アナログ博物館:アイデア印刷術 3.眼鏡を用いた立体印刷〔3〕
眼鏡を用いた立体印刷〔3〕
6. 偏光眼鏡立体
印刷物で反射時に偏光を発する物質が研究されているが,シルク印刷でインキ粒子が粗く実用化にはなっておらず,今後の研究課題として残されている。
映像分野では,映画,3DハイビジョンプロジェクターTV,ハーフミラー利用2台CRT合成TVが実用化されておりテーマパークなどで鑑賞することができる。ここで使用する偏光眼鏡は右眼,左眼の偏光角度を90度位相をずらしたもの。
偏光角度は水平に対して45度を取るため,両眼の偏光はハの字またはV字のどちらかとなり,投影装置の右レンズ,左レンズも合わせたフィルタを装着する。
上記の方式では投影装置の偏光角度と,眼鏡の偏光角度を一致させることが立体視の見やすさになっており,顔を10度以上傾けると見にくくなる。
しかしながら立体度が一番表現できる方式でありテーマパーク,文化センターなどの立体シアターでは10~30mも飛び出させることができ,利用度が高くなっている。
偏光フィルムは古くはセルロースにヨウ素液を浸積させて延伸し黄味がかっていた。

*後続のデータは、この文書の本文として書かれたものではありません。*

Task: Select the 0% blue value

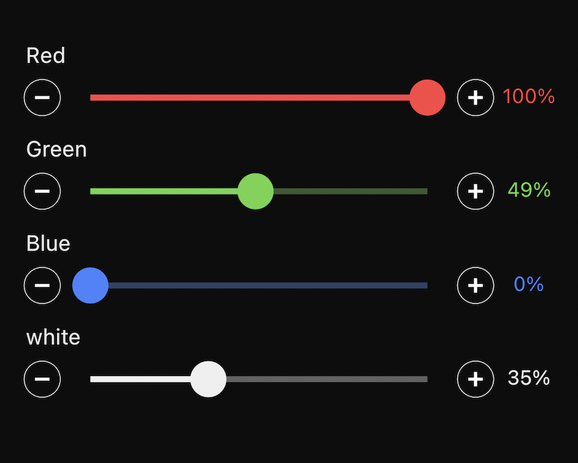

現在は酢酸セルロース層の間にPVAを延伸した偏光膜を入れたものが主流。一般眼鏡では透明で,立体視眼鏡では濃度を出すためややグレーのものが主流となる。
▲(株)NHKテクニカルサービス・立体ハイビジョン
7. 液晶シャッター方式
電子的に偏光を変えることのできる液晶と偏光フィルタの組み合わせで,片目ずつ透明・不透明にすべく同期を合わせる回路をとおして,CRT画像の右眼,左眼を同期させて見る方式の眼鏡である。
一般のTV画面,ビデオ画面ではチラつきが大きいため,画面のフィールド周波数を2倍,4倍にしたものが実用化され,DVD画像として映画,科学の表現で使われている。
終わりに
第5回の裸眼視立体で入れられなかったモアレ模様を利用した技術について紹介する。
これは明和グラビア(株)の特許,特許番号3131771,平成9年出願に関するもので,印刷方式としてオフセットの特殊網点,シルクの特殊網点(模様)にこの使用線数よりややずれた線数の拡大凸微細レンズ配列を並べることで,レンズ効果とモアレ効果の相乗効果で一つひとつの網点が大きくなり,奥行き,飛び出し画像を形成する。
明和グラビアが印刷各社に実施権を与えたことにより,オフセット印刷物ははがき,ポスター他。シルク印刷は厚レンズで奥行きが出るので,POPに使われる。